Improving SSH communication with cog
by Pete Emerson on
When I arrived at Standard Cognition in January of 2019, SSH access to our bare-metal servers was a hot mess.
We had the nascent beginnings of managing users with Salt, but engineers wouldn't hesitate to run
sudo /usr/sbin/useradd in order to add accounts with passwords, perhaps with some custom scripts to push around SSH keys if we were lucky.
As the SRE team came into existence, I knew we needed to move away from this to something better. At the time, I knew that it would be great to have something like Netflix's BLESS in place (although we're not an AWS shop), but it didn't make sense to bite off that big a task.
So I put into place something that I've done before: user management via Ansible. After getting user management into a much better place, we put the issue away and turned our attention to other problems.

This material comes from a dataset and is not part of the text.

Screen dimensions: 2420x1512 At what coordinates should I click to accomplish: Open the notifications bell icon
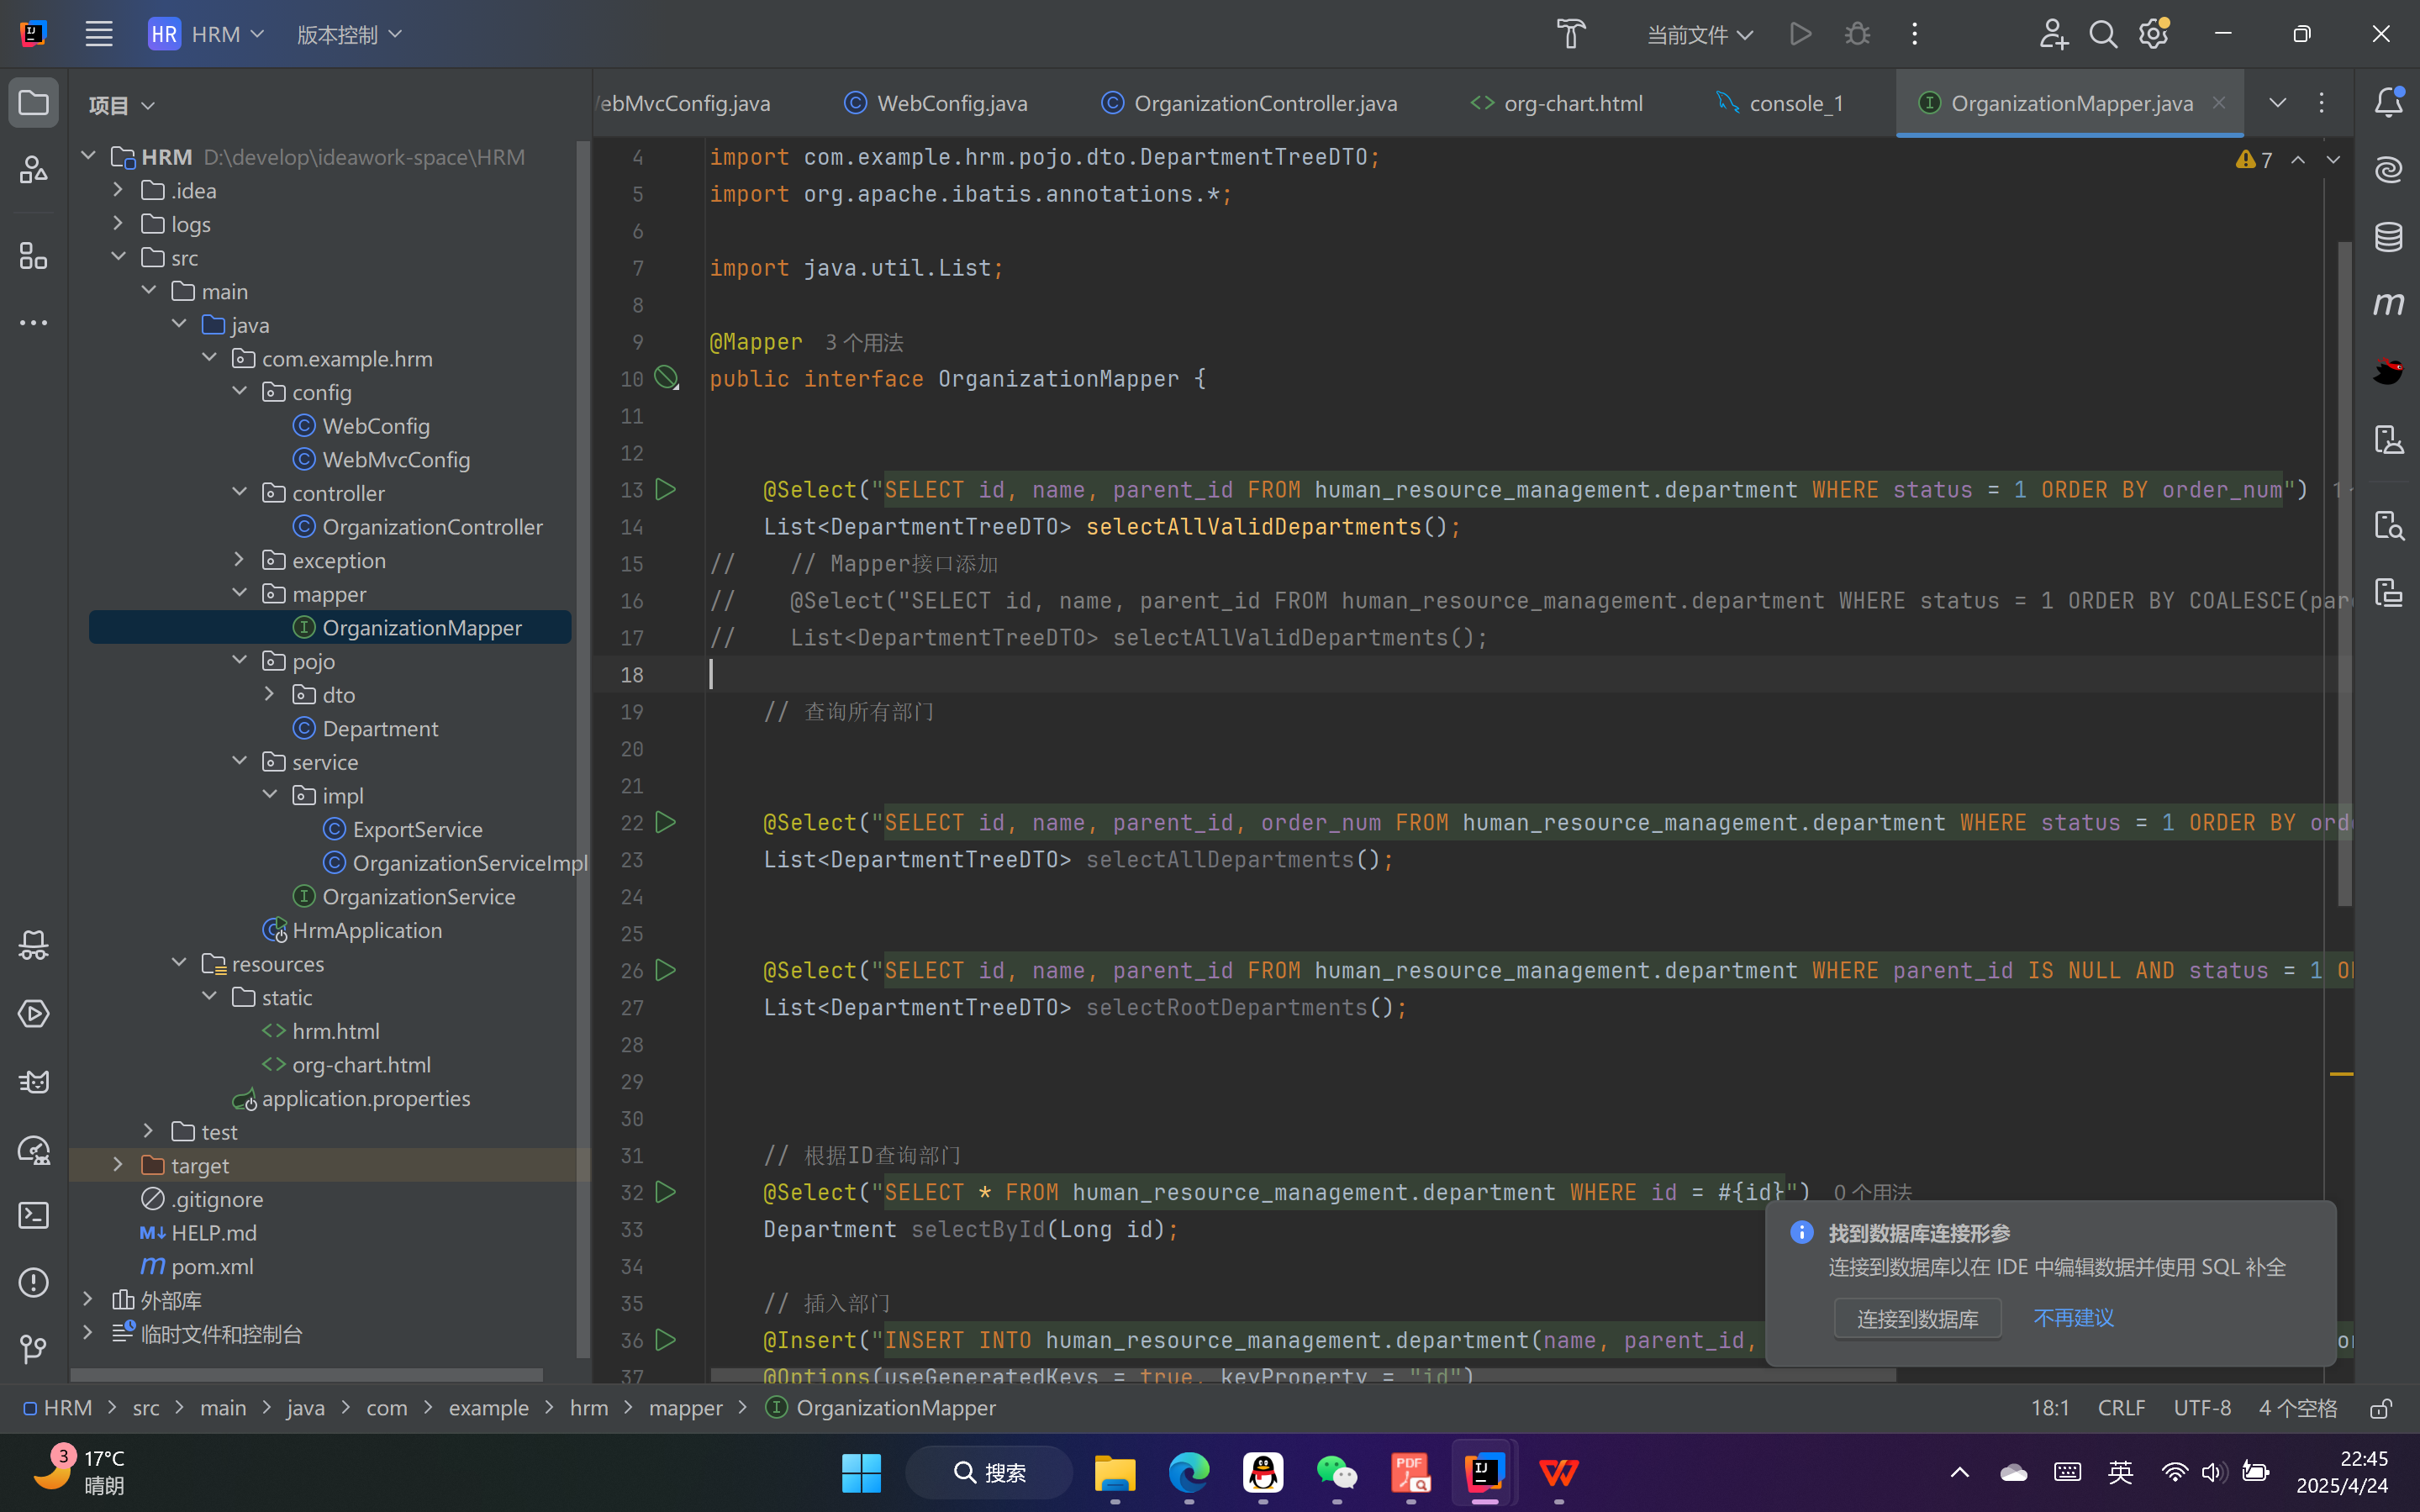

There were some glaring holes with my implementation of user management in Ansible: we had to push around SSH keys, which meant running Ansible across the infrastructure. Removing a user's access meant the same. Onboarding was not simple: an engineer would submit a PR with their key and a bit of YAML that defined their UID and GID, we'd accept the PR, run Ansible across the plant, and give the user an initial 2FA code (we were using
libpam-google-authenticator). The user would SSH into our bastion host, cat a file that would give them a URL, visit that URL in the browser, scan the QR code into their 2FA app, and then use that for subsequent logins.
It wasn't pretty, but it worked.
In Q4 of 2019, I was able to bring my attention back to user management. I wanted a better user experience and a better administrative experience. I wanted to retain multi-factor authentication.¹ I wanted to stop pushing SSH public keys around.
Enter cog, which we've open sourced under the MIT License. Once deployed, cog is transparent to the end user. They download the cog binary (specific to their environment), run
cog init, and then they can use SSH just like they normally do. Behind the scenes, cog creates an Identity-Aware Proxy to HashiCorp Vault, logs in via OIDC, and gets an SSH certificate signed. Then, it SSH'es to the target host, using a desired bastion host as the intermediate hop.
While this goes on behind the scenes:
Our developers see this:
$ ssh ubuntu@cog_target ... Last login: Fri Sep 18 17:11:12 2020 from 192.168.0.4 $
End users no longer have to type in their 2FA code every time they SSH. Administrators no longer have to push around or remove SSH public keys. Granting or revoking access is simple.²
While cog is an internal tool in use here at Standard and our end customers will never need to know of its existence, cog improves our security model and our developers’ abilities to deliver our product.
Some day, we won't have to SSH into our infrastructure at all. It's a goal we'll continue to work toward. In the meantime, cog makes SSH infrastructure simple.
Pete Emerson is on the SRE team at Standard Cognition.
¹ OpenSSH 8.2 supports FIDO/U2F hardware authenticators, which is perhaps another interesting piece of the puzzle.
² ACLs could be made easier with integration with LDAP or similar. Unfortunately, Google doesn't provide group information on OIDC login, so we can't do our permissioning that way.